15. The isolated DNA sequence of claim 1 wherein the DNA sequence has at least a 97% identity to a DNA sequence selected from SEQ ID Nos. 4162-8322.

16. The isolated DNA sequence of claim 1 wherein the DNA sequence has at least a 97% identity to a DNA sequence selected from SEQ ID Nos. 8323-12483.

17. A process for producing a polypeptide comprising:

expressing a polypeptide by use of DNA of claim 5.

18. An isolated DNA sequence encoding the same polypeptide as the DNA of claim 5.

19. An isolated DNA sequence encoding the same polypeptide as the DNA of claim 1.

20. An antibody against a polypeptide of claim 12.

21. A mixture of DNA sequences, said mixture containing at least thirty different DNA sequences of claim 1.

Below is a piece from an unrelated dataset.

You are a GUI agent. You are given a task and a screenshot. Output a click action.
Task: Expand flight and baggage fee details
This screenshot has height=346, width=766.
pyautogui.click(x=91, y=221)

22. Cells engineered with DNA of claim 5.

23. A process for producing cells for expressing a polypeptide comprising:

genetically engineering cells with DNA of claim 5.

24. An isolated DNA sequence comprising a fragment of DNA having a sequence selected from SEQ ID Nos. 1-12483, wherein said fragment comprises at least 30 sequential bases of said sequence.

25. The isolated DNA of claim 1, wherein said DNA is identical to a DNA sequence selected from SEQ. ID Nos. 1-12483.

26. An isolated DNA sequence containing at least the coding region of a human gene, said human gene including a DNA sequence of claim 25.

27. An isolated DNA containing at least the polypeptide coding portion of a human gene, which isolate DNA is hybridizable to the DNA contained in a clone selected from the group consisting of the clones identified in Table 2.